Coronavirus: How are people breaking the rules?

Coronavirus: How are people breaking the rules?

Attitudes towards coronavirus restrictions have changed as the pandemic has gone on. But how do people feel about the future? And are they sticking to the rules?

Worried. Sad. Disappointed. Confused. Concerned.

With the clocks about to go back, winter on its way, and the Covid graphs heading in the wrong direction, the mood of those interviewed in a recent poll of more than 2,000 people paints a fairly bleak picture.

The survey, by Britain Thinks, suggests more than two-thirds of people (68%) are pessimistic about the UK’s immediate future, up 10% from when the survey question was asked in the summer of 2019. Young people are particularly gloomy about the country’s prospects, only 29% of 18-24 year olds express optimism about their future in the next year or so.

A focus group from across the UK, assembled for BBC News by Britain Thinks, echoed the melancholy tone.

“Things are quite bleak,” said Jim, a 61-year-old engineer from Belfast. “Coming up to Christmas with the dark evenings coming in and the prospect that there isn’t much light at the end of the tunnel.”

Alan, a full-time carer in Liverpool, agreed. “I think Christmas will be a write-off and I think January into February next year will be a write-off as well.”

But it wasn’t all pessimism. Michael, a decorator from Peterborough, was more optimistic. “You can’t change anything. You just make the best of what you’ve got.”

When it came to what should happen next, Molly, a 23-year-old customer services advisor from Liverpool, told us she believes the patchwork of rules across the UK is a problem. “The only way I think everyone would listen would probably be if there was a united one-rule-for-all – because everyone thinks if other areas aren’t having the same restrictions that’s unfair.”

Maureen, a retired butcher from Belfast, argues for a national lockdown. “We’re getting mixed messages and you get yourself into a muddle where you don’t know what restrictions are ‘we’ and what restrictions are ‘they’.”

But Michael disagreed with the idea of a circuit-breaker or a total lockdown. “It just doesn’t make sense to close people’s businesses, the government and politicians – it doesn’t affect them. It only affects people like us.”

Analysis of the Britain Thinks polling suggests there are four key factors shaping the country’s mood: the virus, the economy and jobs, divisions in society, and a lack of faith in government.

Some 73% of people agreed “it’s one rule for them and another for us” when it comes to the pandemic. The same proportion were pessimistic about the economy, with 89% expecting the cost of living to go up in the next year.

Almost three-quarters (74%) thought the country would become more divided, with just 12% saying that UK politicians understood people like them.

Separate polling by Ipsos MORI suggests a quarter of people admit they are not following the government coronavirus rules. That clearly means the majority are, and the survey suggests Britain’s overwhelming adherence to the rules has become stronger in the past month.

The online poll – of 1,067 adults in Great Britain between October 16 and 19 – found 73% of people questioned had followed the rules “completely” or “nearly all the time”.

Of the 27% who admitted breaking the rules, four in ten said they had broken social distancing guidelines. One in five said they had gone on prohibited visits to friends and family.

Ipsos MORI chief executive Ben Page said the number of people who say they have complied with the measures has “actually risen with the second wave of the virus”. He said: “Most people remain far more concerned about the virus than the economy.”

Back in March, as the government placed the country into lockdown, there was broad consensus on the need for blanket restrictions. This time, fierce arguments are raging over the manner and nature of the controls, disharmony that surveys suggest is feeding a sense that the government has not got a grip on the crisis.

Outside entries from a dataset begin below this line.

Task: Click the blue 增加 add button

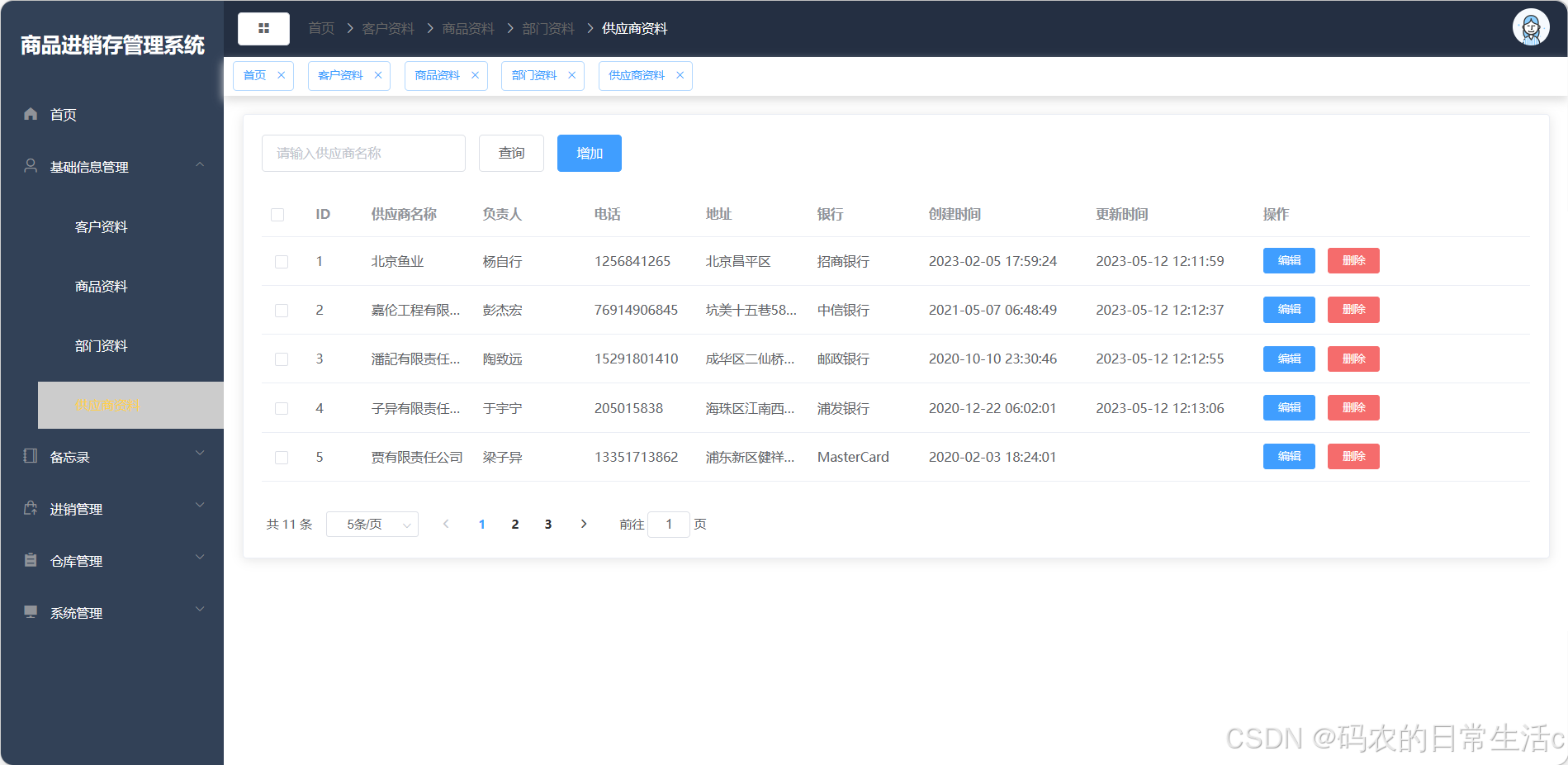Action: coord(588,153)
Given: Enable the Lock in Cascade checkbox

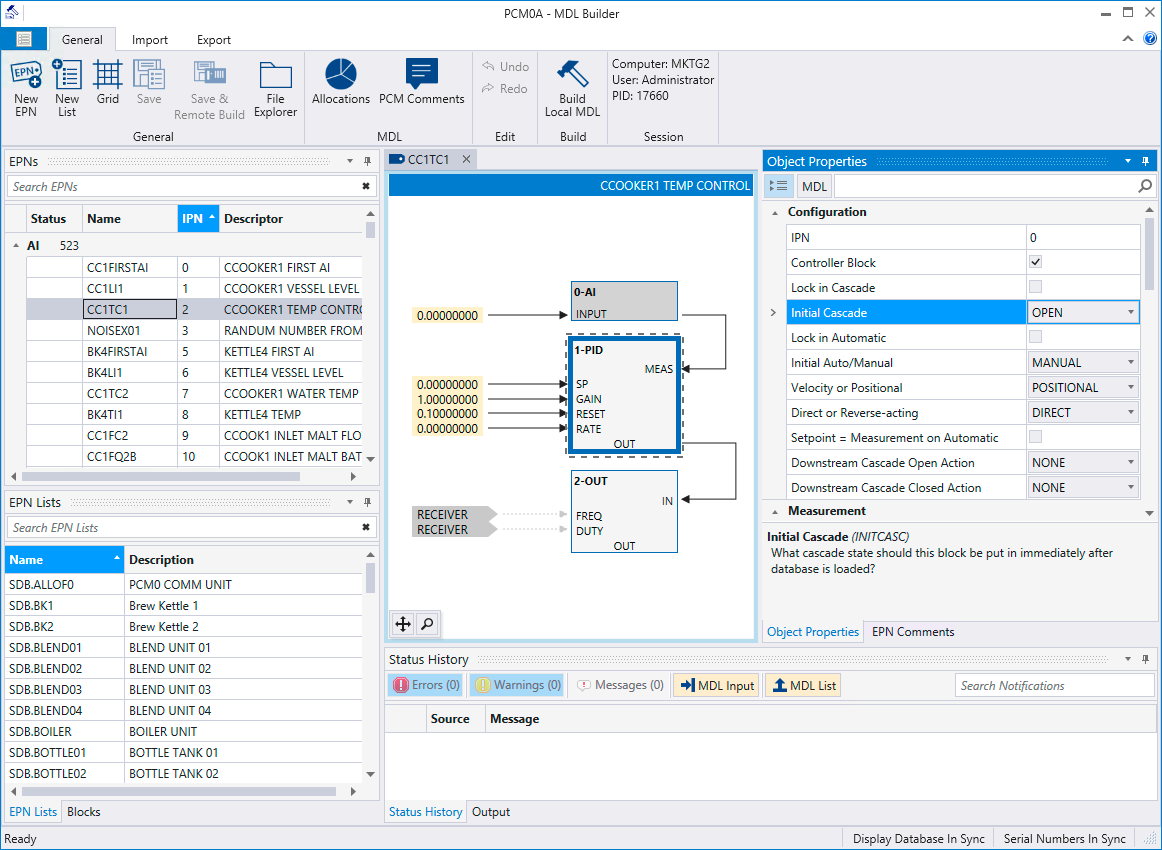Looking at the screenshot, I should pos(1035,287).
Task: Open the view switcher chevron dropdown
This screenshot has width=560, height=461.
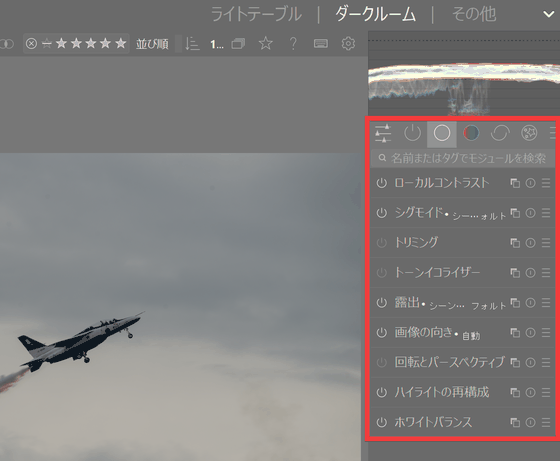Action: point(549,15)
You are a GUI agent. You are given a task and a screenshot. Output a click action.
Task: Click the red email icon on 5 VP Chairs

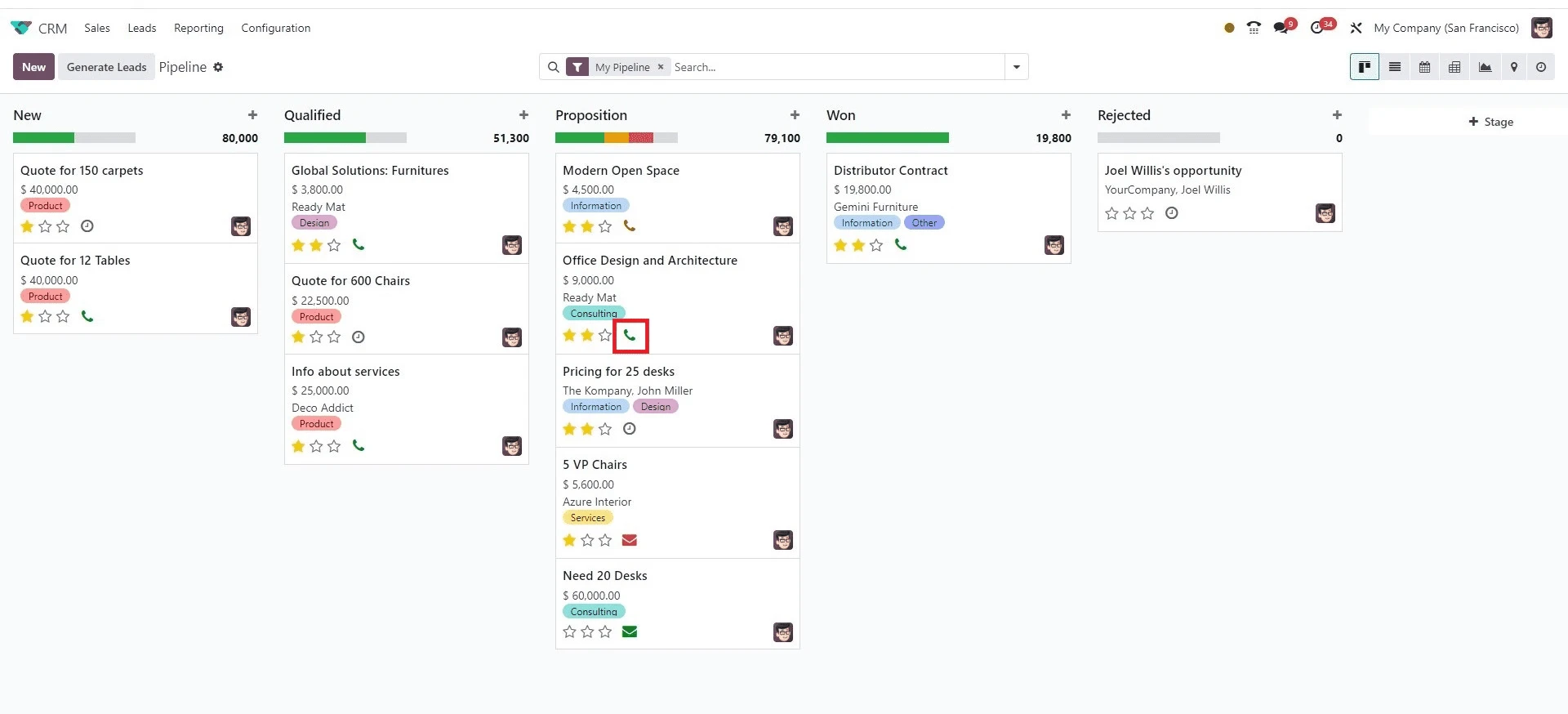click(629, 540)
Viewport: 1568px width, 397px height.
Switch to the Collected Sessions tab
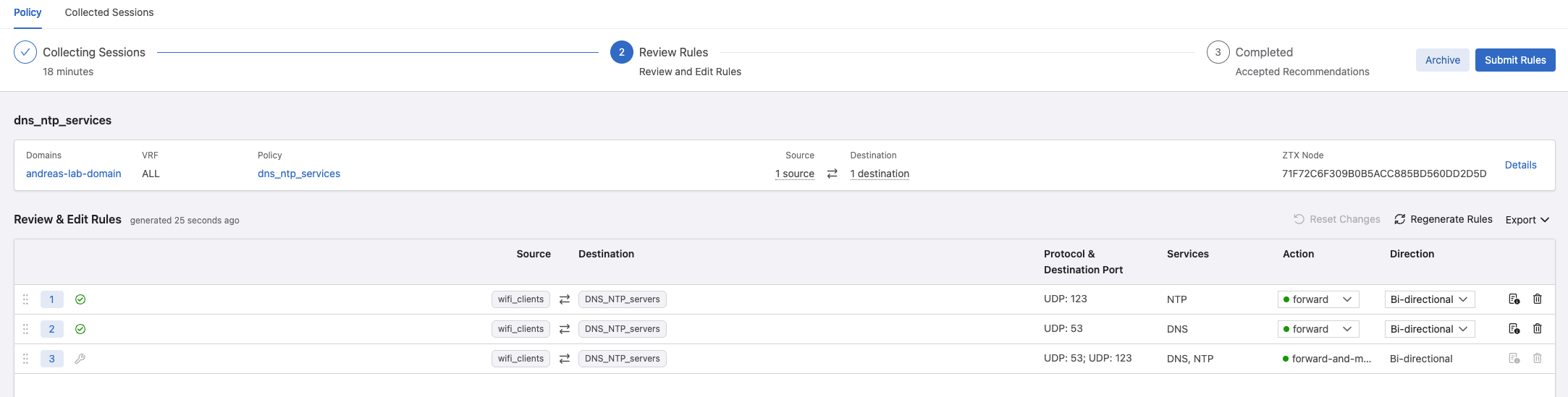[x=109, y=12]
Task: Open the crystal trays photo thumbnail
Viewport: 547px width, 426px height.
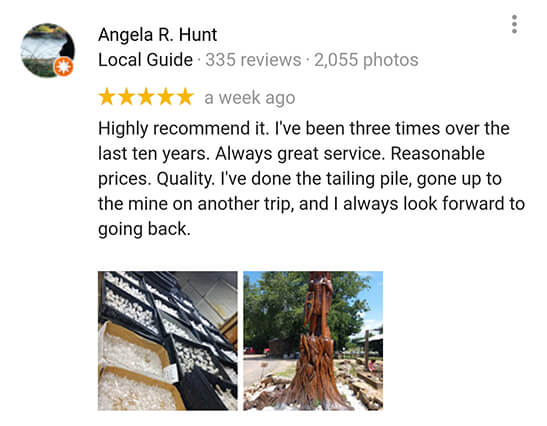Action: [168, 341]
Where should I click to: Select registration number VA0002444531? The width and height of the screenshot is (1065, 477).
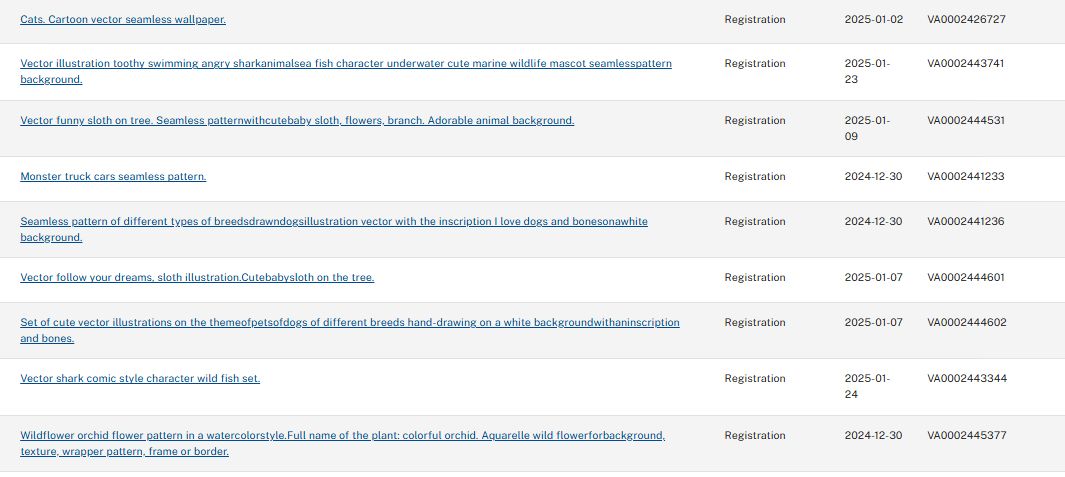(965, 120)
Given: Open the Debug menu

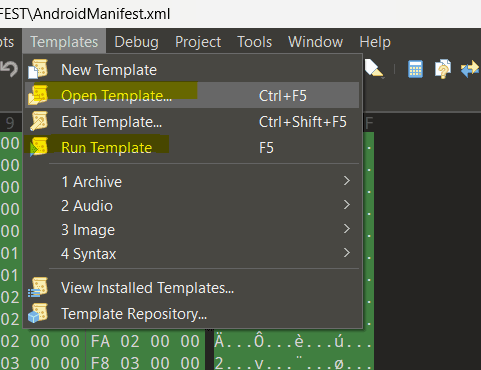Looking at the screenshot, I should (x=136, y=42).
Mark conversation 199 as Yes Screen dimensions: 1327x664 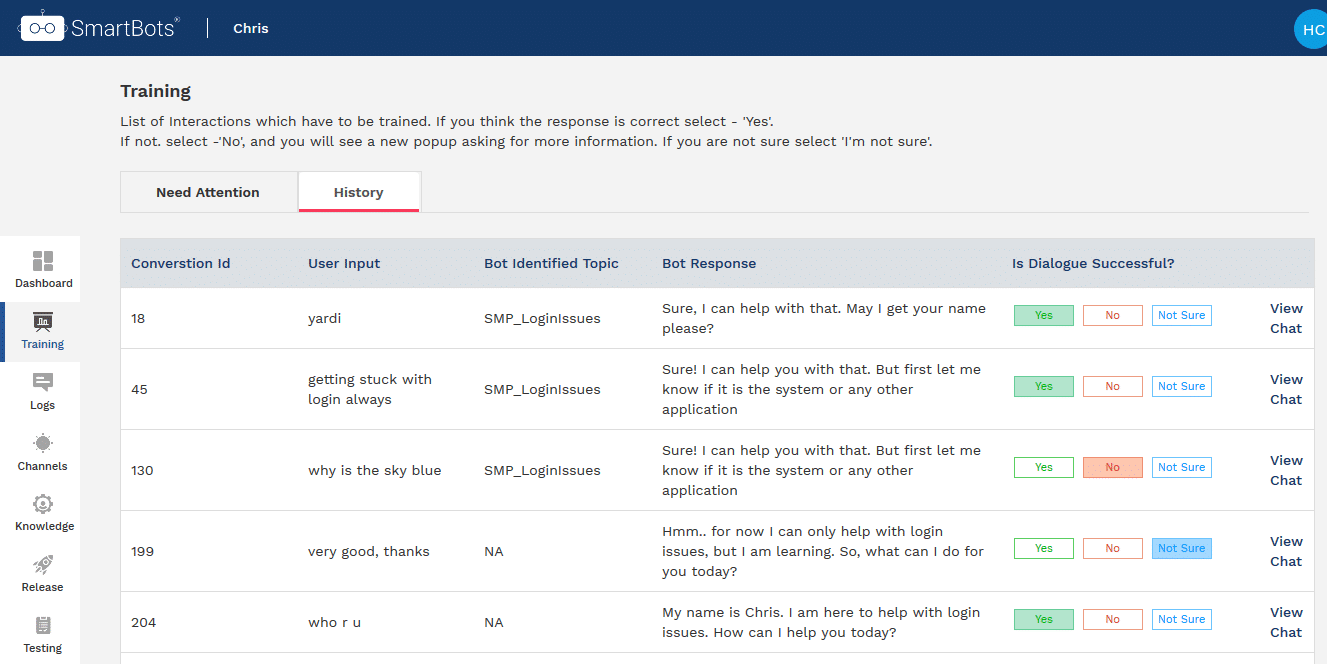click(x=1043, y=549)
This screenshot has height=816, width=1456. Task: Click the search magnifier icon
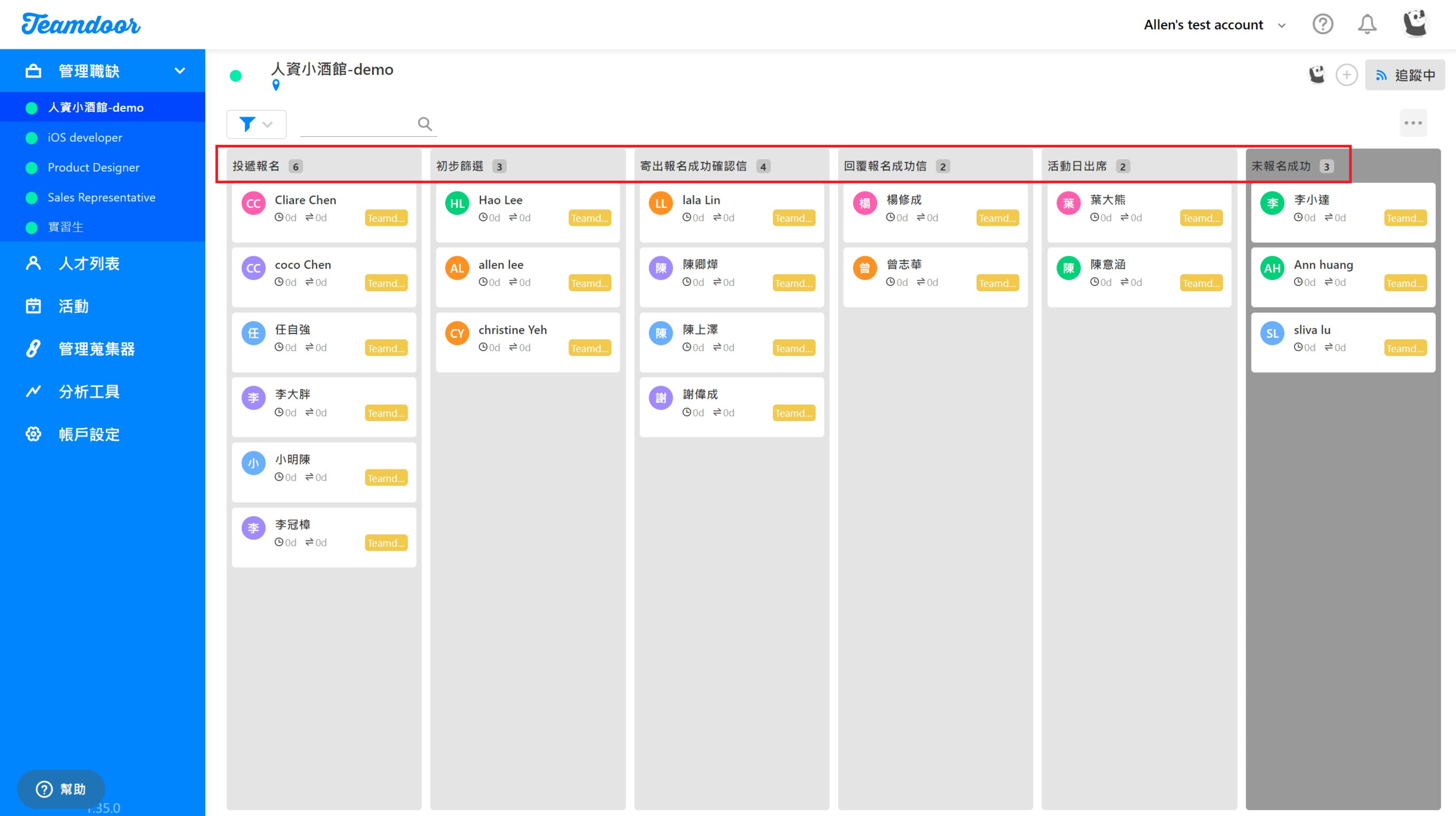tap(425, 123)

The previous spike in infections came in the spring, with the prospect that warmer weather would make it easier to control the virus. This time the infection rate is rising as temperatures are falling, with warnings from government scientific advisors that the traditional family Christmas may be a casualty of the pandemic.

For many, the prospect of a winter without festivities adds to the sense of disappointment and despondency. Politically, economically and socially, the next few months are likely to be a huge test of the nation’s fortitude and resilience.